Bridget came into my life when my boyfriend (now husband) Jarrod and I moved from a high-rise apartment and into a basement apartment with a large fenced-in yard. We were both dog lovers from childhood. We had to meet every dog we walked past; we would go to dog parks to watch other people’s dogs play, which only now, writing it out, seems creepy.
The day after we moved, we knew the only thing left to do was open our home to a dog. Bridget was about five or six years old, a chow mix, and had leash aggression. She also had been returned to the rescue group twice by other adopters.
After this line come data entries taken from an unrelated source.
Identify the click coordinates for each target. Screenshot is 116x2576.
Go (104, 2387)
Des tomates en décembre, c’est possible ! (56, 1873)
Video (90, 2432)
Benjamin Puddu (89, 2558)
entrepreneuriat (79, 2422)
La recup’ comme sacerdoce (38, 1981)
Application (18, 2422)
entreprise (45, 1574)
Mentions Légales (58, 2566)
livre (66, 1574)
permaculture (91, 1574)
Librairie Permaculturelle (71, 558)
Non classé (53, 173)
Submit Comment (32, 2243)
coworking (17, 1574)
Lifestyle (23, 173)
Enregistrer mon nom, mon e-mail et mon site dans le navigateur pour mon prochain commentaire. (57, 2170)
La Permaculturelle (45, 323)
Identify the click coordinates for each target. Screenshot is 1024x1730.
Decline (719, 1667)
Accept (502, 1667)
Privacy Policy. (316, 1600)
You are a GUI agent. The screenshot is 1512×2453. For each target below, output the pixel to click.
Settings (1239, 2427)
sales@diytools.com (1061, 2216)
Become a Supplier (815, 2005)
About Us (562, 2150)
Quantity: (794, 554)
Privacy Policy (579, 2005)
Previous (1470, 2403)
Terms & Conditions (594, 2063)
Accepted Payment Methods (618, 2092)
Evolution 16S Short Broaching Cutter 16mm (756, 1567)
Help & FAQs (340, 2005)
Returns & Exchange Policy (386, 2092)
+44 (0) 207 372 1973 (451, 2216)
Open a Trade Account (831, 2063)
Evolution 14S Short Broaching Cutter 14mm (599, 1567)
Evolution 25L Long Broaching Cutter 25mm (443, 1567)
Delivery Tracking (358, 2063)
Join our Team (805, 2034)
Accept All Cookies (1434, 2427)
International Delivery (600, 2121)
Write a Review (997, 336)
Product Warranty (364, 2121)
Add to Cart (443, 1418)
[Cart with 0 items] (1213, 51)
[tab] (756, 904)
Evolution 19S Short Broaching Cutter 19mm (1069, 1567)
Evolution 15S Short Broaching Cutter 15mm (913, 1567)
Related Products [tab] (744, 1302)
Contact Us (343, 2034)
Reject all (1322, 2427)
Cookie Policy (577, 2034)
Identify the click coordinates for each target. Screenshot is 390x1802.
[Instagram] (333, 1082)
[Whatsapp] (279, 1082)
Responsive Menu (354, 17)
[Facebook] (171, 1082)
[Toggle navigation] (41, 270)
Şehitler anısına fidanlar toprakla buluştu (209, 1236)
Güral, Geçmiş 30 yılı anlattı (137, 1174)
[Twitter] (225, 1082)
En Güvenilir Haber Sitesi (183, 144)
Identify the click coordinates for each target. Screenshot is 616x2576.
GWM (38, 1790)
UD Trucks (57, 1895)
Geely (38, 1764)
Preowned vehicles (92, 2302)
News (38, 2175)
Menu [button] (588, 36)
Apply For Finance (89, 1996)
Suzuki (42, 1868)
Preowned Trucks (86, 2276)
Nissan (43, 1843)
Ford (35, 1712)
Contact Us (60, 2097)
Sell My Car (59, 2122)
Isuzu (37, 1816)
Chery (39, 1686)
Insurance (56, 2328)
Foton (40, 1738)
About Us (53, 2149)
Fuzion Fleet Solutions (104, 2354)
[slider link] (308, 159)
She had everything going against her: she was a 60-pound adult dog, a breed with a bad reputation, and behavior problems. And we fell in love with her the minute we met.
As we filled out the paperwork, Bridget sat under the table tearing apart a toy. She was snorting with joy. Whether her joy was over the stuffing that now lay in bits all around her or that she was getting a new home, we didn’t know. All we knew was she already had us wrapped around her little paw. We took her home, signed up for lessons with a dog trainer, filled the house with stuffed toys she could tear apart.
She also had her issues. We couldn’t get within eyesight of another dog without her pulling, growling, spinning at the end of her leash. Even with all the training, she no longer heard her commands when faced with a four-legged adversary. We learned quickly the best course of action was always keeping a lookout for other dogs and crossing the street when one was coming.
To us, she was an angel; to others, she was a bully. Guests would come over and as soon as they got to our glass door she’d be there barking and nearly throwing herself at it. At 60 pounds, all black, and very wolf-like, she was very intimidating. Many a pizza delivery man would walk through the gate, see her at the door, throw the pizza and run. We learned to have delivery people call us and we’d go out to their car. Guests who sat on the couch could look forward to Bridget sitting right next to them, barking at face level. She once took a hamburger right out of a guests hand at a cookout. Somehow, we still have friends.
Still, we were in love with her, and if people could see how she was with just us, they would understand why.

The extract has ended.